Freisprüche nach Sex
Plakolm für Erziehungsanstalt
(01.10.2025) "Ob 'Ja ist Ja' die Lösung ist, wage ich zu bezweifeln", meint Plakolm zum Vorschlag von Sporrer. "Denn eine Zwölfjährige kann in diesem Kontext nicht Ja sagen". Nachdem am Freitag zehn Jugendliche nicht rechtskräftig freigesprochen wurden, denen geschlechtliche Handlungen mit einer Zwölfjährigen vorgeworfen wurden, reißen Diskussionen auch am Mittwoch nicht ab. Familienministerin Claudia Plakolm (ÖVP) sprach sich vor dem Ministerrat für "Erziehungsanstalten" für straffällige Jugendliche aus.
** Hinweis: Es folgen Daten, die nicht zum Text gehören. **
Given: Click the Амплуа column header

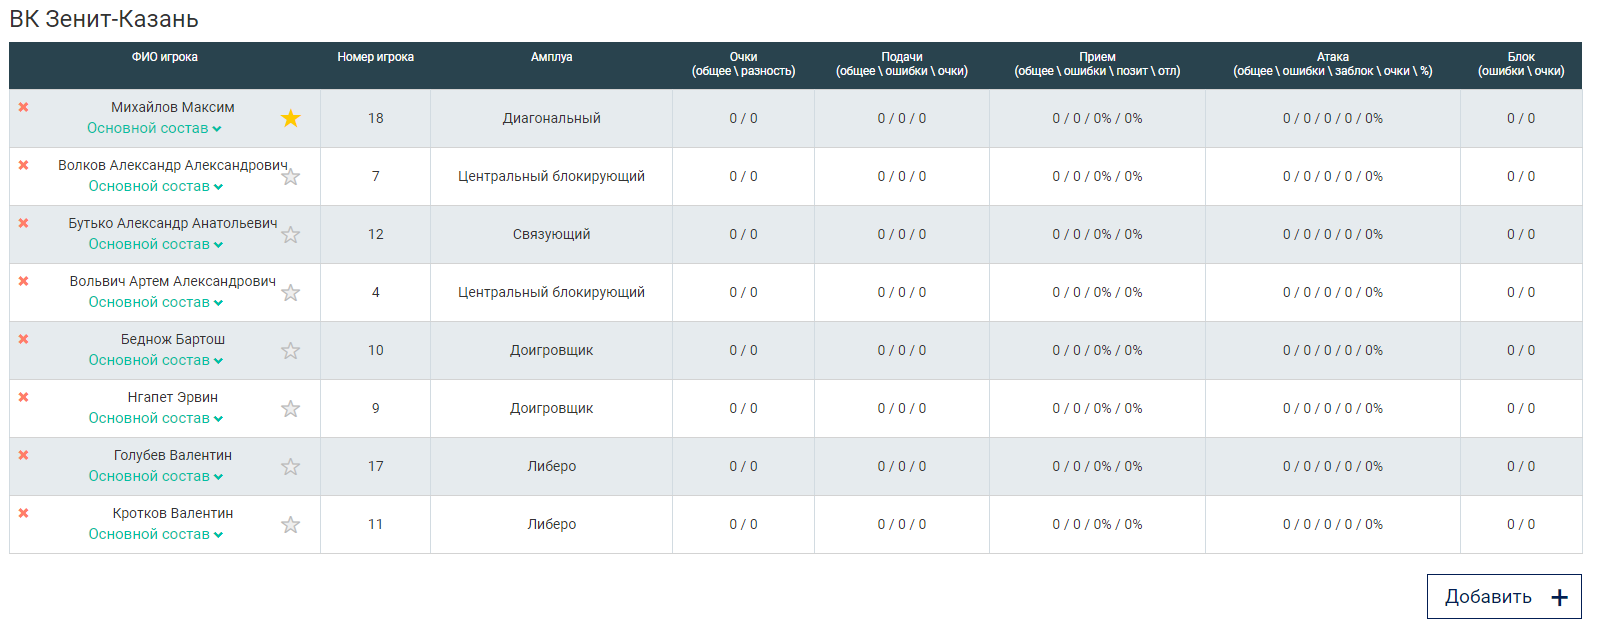Looking at the screenshot, I should pos(551,57).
Dem entgegnete SPÖ-Staatssekretärin Michaela Schmidt prompt. "Gerade ein zwölfjähriges Mädchen kann aber noch viel weniger Nein sagen", meinte sie danach gefragt nach dem Ministerrat. Ein solches Zustimmungsprinzip - wie es etwa in Spanien gilt - hatte SPÖ-Justizministerin Anna Sporrer am Montag erneut aufs Tapet gebracht.
Erziehungsanstalten für Schwererziehbare
"Wir können nicht hilflos zusehen, während sich Zwölfjährige vor der Freiheit des Gesetzes sozusagen auf unseren Straßen herumtreiben und Mädchen vergewaltigen", so das drastische Bild, das die ÖVP-Ministerin zeichnete. Deshalb brauche es Erziehungsanstalten für schwererziehbare, straffällige Jugendliche.
Koalition sieht Handlungsbedarf
Das Urteil habe Rechtslücken aufgezeigt, und die gelte es nun zu schließen, betonten auch der pinke Bildungsminister Christoph Wiederkehr sowie SPÖ-Staatssekretär für Staatsschutz Jörg Leichtfried. Außenministerin Beate Meinl-Reisinger (NEOS) meinte, das Ergebnis sei "juristisch zwar nachvollziehbar, aber für uns alle unbefriedigend". Derzeit werde geprüft, wie das geltende Sexualstrafrecht weiterentwickelt werden kann, hieß es von der Justizministerin Sporrer.